Exercise objective. Gather all lines from the material that contain "arrow".
(Input data Opens)
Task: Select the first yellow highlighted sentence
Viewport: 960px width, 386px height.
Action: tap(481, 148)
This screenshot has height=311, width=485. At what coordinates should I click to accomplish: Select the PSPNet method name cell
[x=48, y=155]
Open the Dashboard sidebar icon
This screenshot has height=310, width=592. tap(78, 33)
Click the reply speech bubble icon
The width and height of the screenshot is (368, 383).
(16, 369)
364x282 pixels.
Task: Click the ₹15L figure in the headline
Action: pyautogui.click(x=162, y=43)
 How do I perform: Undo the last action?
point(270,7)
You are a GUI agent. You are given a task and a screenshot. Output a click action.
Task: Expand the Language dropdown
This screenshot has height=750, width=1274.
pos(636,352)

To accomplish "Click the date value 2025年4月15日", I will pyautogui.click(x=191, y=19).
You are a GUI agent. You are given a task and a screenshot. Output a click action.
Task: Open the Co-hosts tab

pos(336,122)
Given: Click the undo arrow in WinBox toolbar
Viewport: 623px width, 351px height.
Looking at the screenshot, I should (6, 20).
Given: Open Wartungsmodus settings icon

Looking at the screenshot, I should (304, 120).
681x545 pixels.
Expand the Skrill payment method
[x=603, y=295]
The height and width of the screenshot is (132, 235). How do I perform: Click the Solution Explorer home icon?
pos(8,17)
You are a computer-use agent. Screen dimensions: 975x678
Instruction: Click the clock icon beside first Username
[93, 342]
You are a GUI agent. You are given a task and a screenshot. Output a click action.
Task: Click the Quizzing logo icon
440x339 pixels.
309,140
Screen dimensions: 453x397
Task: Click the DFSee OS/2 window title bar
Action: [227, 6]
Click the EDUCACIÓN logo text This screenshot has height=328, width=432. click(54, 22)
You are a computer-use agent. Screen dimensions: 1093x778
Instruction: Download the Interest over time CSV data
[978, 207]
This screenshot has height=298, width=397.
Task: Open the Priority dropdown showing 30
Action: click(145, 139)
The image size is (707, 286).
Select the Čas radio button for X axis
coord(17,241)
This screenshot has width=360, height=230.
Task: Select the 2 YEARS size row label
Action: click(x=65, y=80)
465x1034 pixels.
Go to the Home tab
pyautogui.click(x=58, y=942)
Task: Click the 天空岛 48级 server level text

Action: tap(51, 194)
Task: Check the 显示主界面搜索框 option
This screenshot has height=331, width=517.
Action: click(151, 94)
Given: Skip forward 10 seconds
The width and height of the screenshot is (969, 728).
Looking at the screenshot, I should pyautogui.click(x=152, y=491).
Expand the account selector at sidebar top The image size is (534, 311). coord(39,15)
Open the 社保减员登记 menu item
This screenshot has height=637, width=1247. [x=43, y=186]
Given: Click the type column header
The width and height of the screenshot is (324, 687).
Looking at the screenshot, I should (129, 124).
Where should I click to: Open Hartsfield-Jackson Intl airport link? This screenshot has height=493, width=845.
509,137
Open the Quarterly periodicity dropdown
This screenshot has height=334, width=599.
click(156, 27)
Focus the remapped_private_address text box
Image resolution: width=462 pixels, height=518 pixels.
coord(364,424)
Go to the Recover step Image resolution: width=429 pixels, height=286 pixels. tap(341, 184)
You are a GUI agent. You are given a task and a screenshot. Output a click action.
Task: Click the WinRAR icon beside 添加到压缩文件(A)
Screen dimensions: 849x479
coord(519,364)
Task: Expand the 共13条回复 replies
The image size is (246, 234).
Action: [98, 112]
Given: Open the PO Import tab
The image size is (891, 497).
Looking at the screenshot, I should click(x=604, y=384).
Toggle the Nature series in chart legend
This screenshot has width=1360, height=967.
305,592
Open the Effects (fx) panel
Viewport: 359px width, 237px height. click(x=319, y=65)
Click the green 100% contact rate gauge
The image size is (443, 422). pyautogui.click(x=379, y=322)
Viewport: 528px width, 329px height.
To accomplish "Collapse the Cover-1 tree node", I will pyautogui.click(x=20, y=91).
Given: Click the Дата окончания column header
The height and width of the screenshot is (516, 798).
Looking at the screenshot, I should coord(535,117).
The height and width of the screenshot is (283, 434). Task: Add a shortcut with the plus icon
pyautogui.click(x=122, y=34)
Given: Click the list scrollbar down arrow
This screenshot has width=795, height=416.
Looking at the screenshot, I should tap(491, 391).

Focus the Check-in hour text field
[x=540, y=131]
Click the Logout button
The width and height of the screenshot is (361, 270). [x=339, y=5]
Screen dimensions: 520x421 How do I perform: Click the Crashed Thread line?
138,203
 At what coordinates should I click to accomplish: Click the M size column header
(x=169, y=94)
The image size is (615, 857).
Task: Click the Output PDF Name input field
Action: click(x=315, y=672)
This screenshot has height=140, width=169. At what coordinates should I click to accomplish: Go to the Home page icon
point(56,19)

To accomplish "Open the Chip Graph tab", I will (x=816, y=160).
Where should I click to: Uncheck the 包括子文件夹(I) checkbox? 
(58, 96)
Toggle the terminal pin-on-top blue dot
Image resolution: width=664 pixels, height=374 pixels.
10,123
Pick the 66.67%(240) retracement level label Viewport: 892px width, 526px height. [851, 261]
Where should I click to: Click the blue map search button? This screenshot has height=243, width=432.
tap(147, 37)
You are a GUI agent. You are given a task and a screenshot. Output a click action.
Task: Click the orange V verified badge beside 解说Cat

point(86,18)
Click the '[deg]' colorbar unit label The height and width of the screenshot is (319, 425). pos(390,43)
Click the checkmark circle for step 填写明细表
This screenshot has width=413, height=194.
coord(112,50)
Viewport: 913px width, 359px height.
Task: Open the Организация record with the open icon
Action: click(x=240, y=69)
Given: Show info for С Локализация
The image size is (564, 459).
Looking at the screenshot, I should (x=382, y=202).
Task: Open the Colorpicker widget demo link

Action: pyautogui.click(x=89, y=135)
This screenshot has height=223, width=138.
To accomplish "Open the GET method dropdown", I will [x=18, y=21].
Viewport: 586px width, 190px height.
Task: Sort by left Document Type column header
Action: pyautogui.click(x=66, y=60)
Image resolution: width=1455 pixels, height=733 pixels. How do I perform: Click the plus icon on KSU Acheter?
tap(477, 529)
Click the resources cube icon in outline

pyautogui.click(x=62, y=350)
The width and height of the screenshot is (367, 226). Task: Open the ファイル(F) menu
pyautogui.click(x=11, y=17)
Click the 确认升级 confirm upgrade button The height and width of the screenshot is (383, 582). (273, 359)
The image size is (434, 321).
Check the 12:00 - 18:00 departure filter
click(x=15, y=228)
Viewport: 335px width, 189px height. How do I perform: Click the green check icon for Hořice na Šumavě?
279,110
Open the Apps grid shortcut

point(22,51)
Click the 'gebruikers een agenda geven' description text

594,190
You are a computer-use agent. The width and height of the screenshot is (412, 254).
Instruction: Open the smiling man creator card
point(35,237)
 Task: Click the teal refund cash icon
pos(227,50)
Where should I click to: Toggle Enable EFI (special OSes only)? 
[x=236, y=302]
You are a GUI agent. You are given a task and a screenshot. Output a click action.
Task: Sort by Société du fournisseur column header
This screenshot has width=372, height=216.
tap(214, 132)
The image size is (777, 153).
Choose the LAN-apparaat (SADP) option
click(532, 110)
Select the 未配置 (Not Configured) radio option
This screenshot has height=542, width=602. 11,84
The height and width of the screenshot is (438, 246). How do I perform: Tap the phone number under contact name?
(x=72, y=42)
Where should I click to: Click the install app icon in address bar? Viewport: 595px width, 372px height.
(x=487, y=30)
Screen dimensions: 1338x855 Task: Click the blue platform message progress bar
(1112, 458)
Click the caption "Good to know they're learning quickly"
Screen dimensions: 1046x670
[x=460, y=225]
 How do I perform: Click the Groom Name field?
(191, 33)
(Input data Closes)
Result.
Given: Click the undo arrow in WinBox toolbar
Given: Click the list scrollbar down arrow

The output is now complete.